The blood-brain barrier (BBB) is a protective barrier that prevents most substances from entering the brain from the bloodstream, including bacteria and viruses. Unfortunately, this restriction also applies to 99.9 % of therapeutics, posing significant challenges in the treatment of brain diseases. Overcoming this barrier is critical for effective treatment of neurological disorders. Several drug delivery systems are being developed to improve transport of therapeutic agent across the BBB. For example, nanoparticles (liposomes, polymeric nanoparticles, dendrimers), nanocarriers (micelles, nanogels), protein-based delivery (penetrating peptides, exosomes), focused ultrasound, and most recently, a filamentous phage based nanocarriers. Filamentous bacteriophages are viruses that infect bacteria and are not designed to infect eukaryotic cells. Recent evidence suggests that filamentous bacteriophages, such as M13, can cross BBB and enter the central nervous system (CNS).
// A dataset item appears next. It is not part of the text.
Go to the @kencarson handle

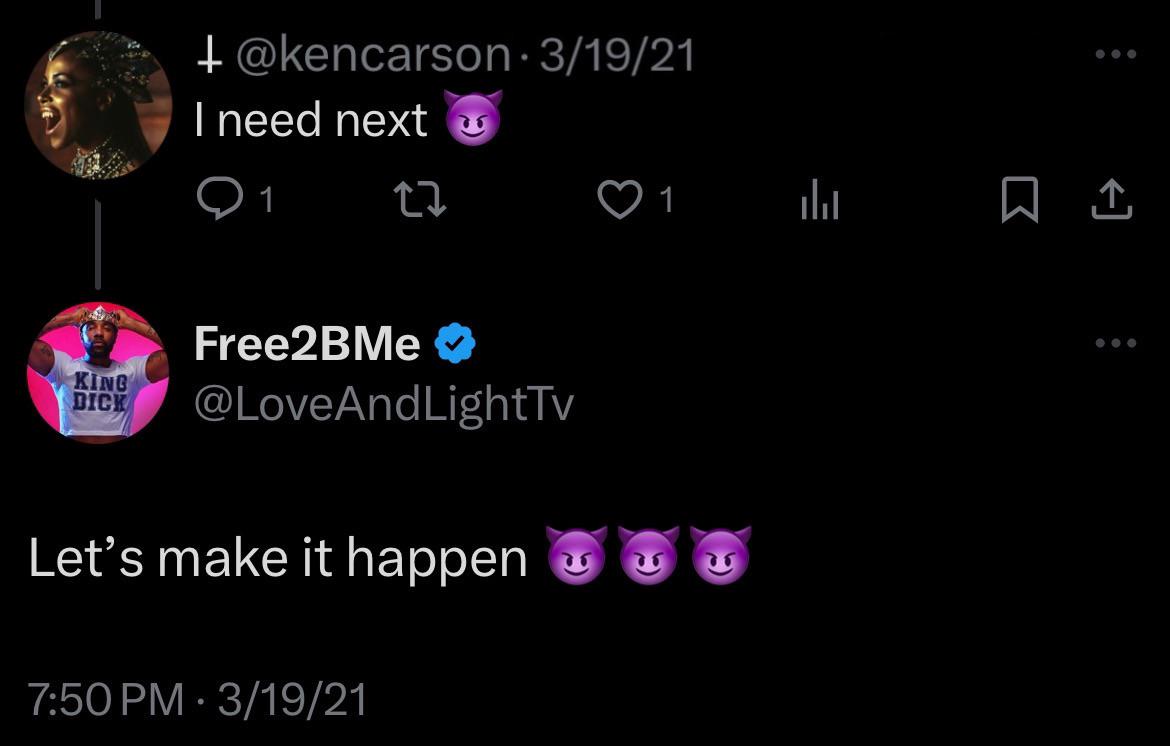pos(372,55)
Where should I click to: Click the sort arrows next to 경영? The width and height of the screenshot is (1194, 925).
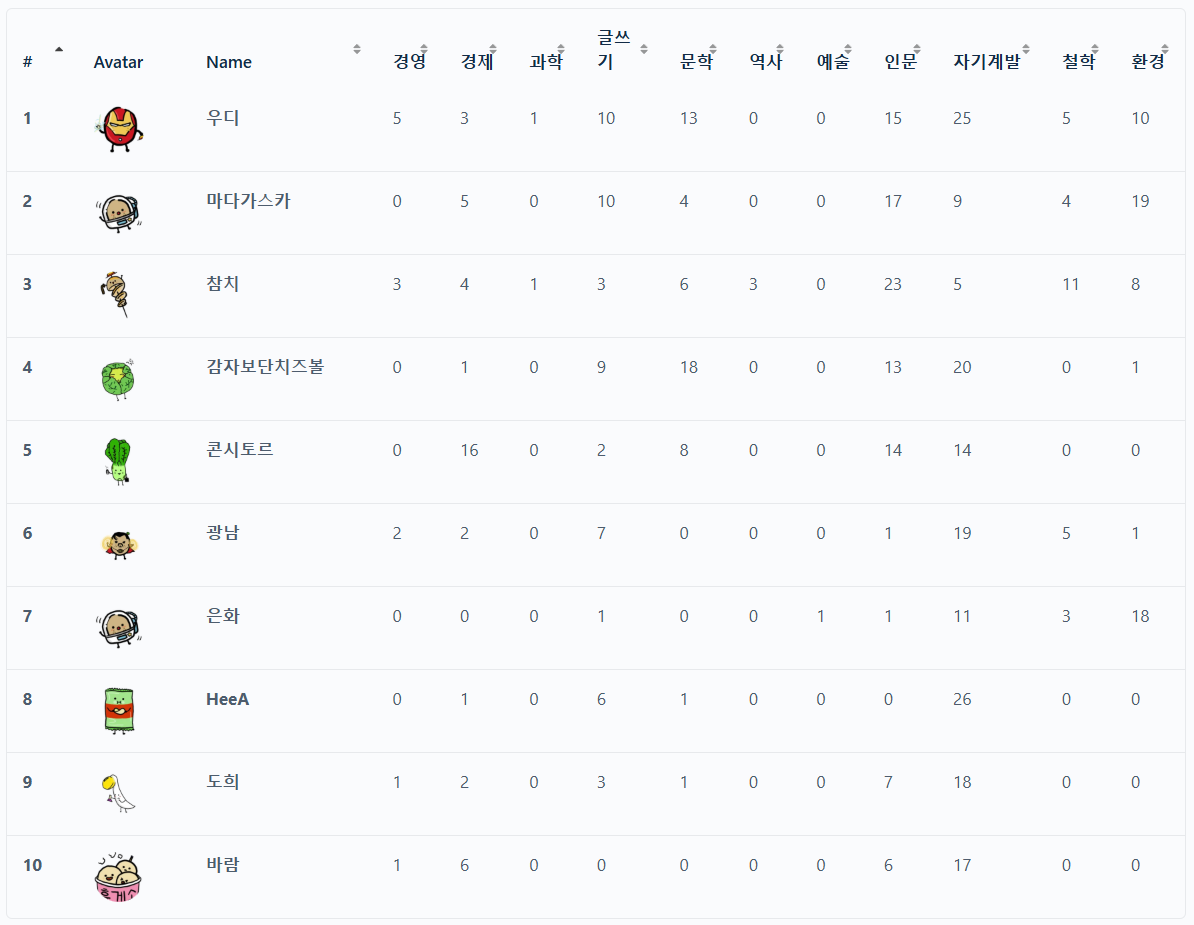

Researchers have been investigating the potential use of M13 as drug carriers, including the delivery of therapeutic agents to the brain. This entails modifying the bacteriophages to carry payloads such as drugs and using them as a delivery system. The BBB’s complexity and the potential risks associated with changing it necessitate careful consideration in the development of such strategies. M13 nanocarrier development is ongoing, and advancements may lead to new therapeutic options for treating infections in the CNS. However, it is important to note that this field is still in its infancy, and more research is needed to assess the feasibility and safety of using modified bacteriophages to cross the BBB. This brief review attempts to compile current research on the potential use of bacteriophages for drug transport across the BBB.